M. Night Shyamalan's true gift as a filmmaker is not his twists, but in his compassion.

By Nathan Kamal | Updated

Despite being one of the most successful film directors in the world and working with massive stars like Bruce Willis and Joaquin Phoenix, people find it easy to dismiss M. Night Shyamalan. Some of that dismissal can be attributed to the filmmaker’s choice of material; artists who work in genres like horror and science fiction rarely get the same kind of critical respect as those who make period dramas or movies about how war is really rough on people. However, M. Night Shyamalan has also been tagged in culture as someone who relies on a third-act twist to make his movies memorable despite that his work is not powerful because of cheap tricks, but because of their consistent themes of human connection in the face of sorrow. 

m. night shyamalan

M. Night Shyamalan had already made two little-seen movies before he broke out to audiences in a huge way with The Sixth Sense, the movie that launched a million “I see dead people” jokes and produced one of Bruce Willis’ finest-ever performances. The late twist, in which it turns out that child psychologist Bruce Willis is one of the dead people seen by the troubled child Haley Joel Osmont because a cultural talking point and a huge part of its success. But there have literally thousands of ghost stories put to film; what makes The Sixth Sense different?

It was not the simple fact that there is a twist (although as twists go, it is a solid one). The Sixth Sense would not resonate nearly as much without the other main plot of the movie, Bruce Willis (seemingly) collapsing marriage to Olivia Williams.
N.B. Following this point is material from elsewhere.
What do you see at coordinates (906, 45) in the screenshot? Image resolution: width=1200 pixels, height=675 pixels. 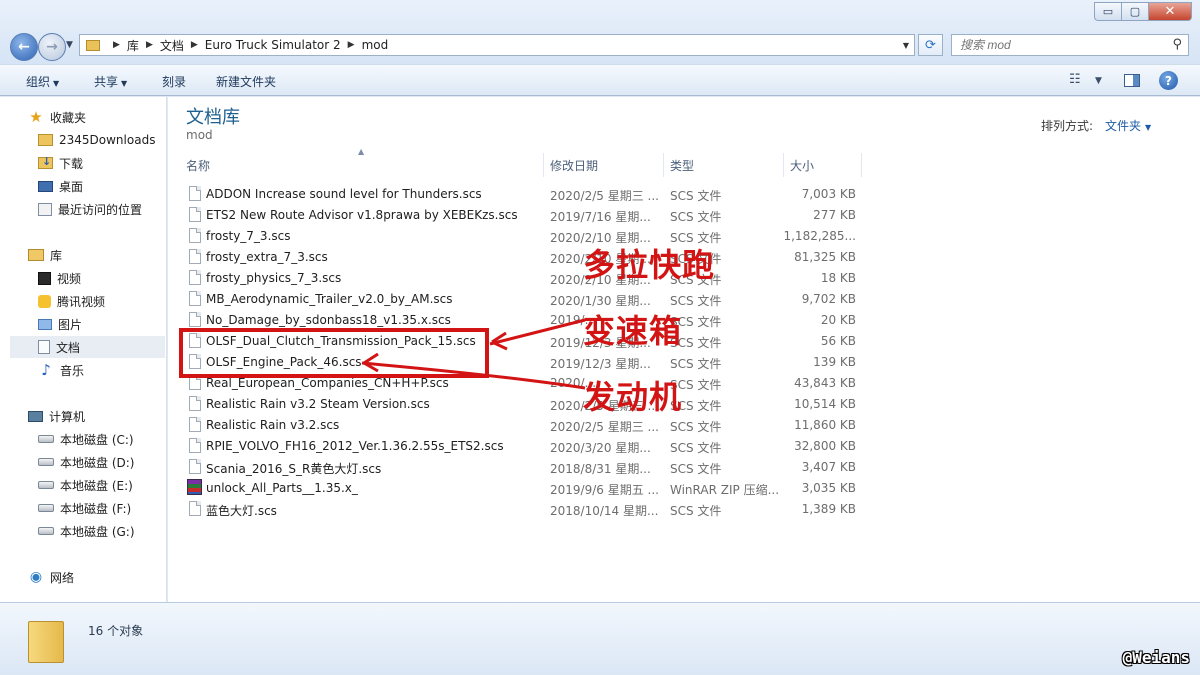 I see `address-history-dropdown: ▼` at bounding box center [906, 45].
The Sixth Sense is not a movie about ghosts, it is a movie about a man trying to connect with his distant spouse, a boy trying to learn to communicate with his mother, and ultimately, about two people on either side of the brink of life and death learning to trust and appreciate each other. 

m. night shyamalan

This is a distinct thread that goes through many of M. Night Shyamalan’s movies: emotionally disconnected people trying to figure out a way to reach someone else. In Unbreakable, Bruce Willis again has to try to work through a failing marriage (to Robin Wright this time) and his distant son. In Signs, Mel Gibson learns to work through the trauma of his past and reclaim both his sense of faith and his connection with his family. 
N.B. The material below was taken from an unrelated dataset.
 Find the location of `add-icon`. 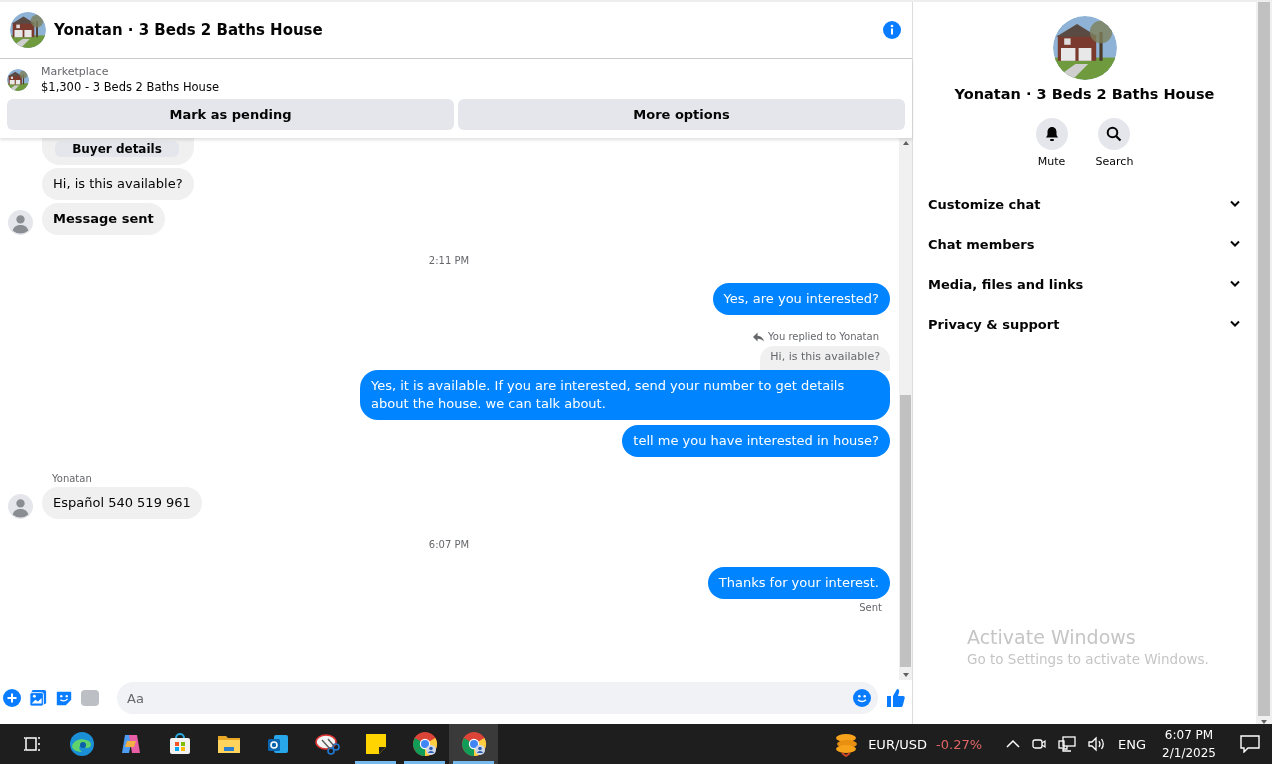

add-icon is located at coordinates (12, 698).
In The Village, an entire town full of people has been so brutalized by the modern world that they retreat into a made-up world of monsters and color-coding, a blunt metaphor for trauma reactions if there ever was one. But the key to the movie is not that the monsters in the woods are just empty costumes, it is that people will risk everything in order to help the people they care about. In Old, a mysterious beach may accelerate the aging process at a terrifying rate, but the heart of the film is not that it is being used for medical research by a mysterious, shadowy organization, but that a family grows to appreciate and love one another again, even in the face of imminent death.

m. night shyamalan

More than most filmmakers, M. Night Shyamalan has had a career of immense highs and success and deep lows, which is how we will choose to politely refer to his live-action version of The Last Airbender. But one thing that has been consistent throughout his very rocky filmography is a sense of empathy for characters who are being ground down by the world but still try to find a way to reach out to others. Anyone can make a ghost story; it takes more skill and compassion to find the humans as well as the ghosts. 

Despite a collapse in the late 2000s that would sink most filmmakers permanently, M. Night Shyamalan has managed to resuscitate his career with well-received, lower-budget movies like The Visit and Split, and has a new film titled Knock at the Cabin scheduled to be released in February. While the trailer for the film has all the classic hallmarks of horror (knives, a cabin in the woods, Dave Bautista), the presence of a family in trouble is what makes this apparent as a M. Night Shyamalan movie. We will just have to wait and see if it has the same sense of kindness to them.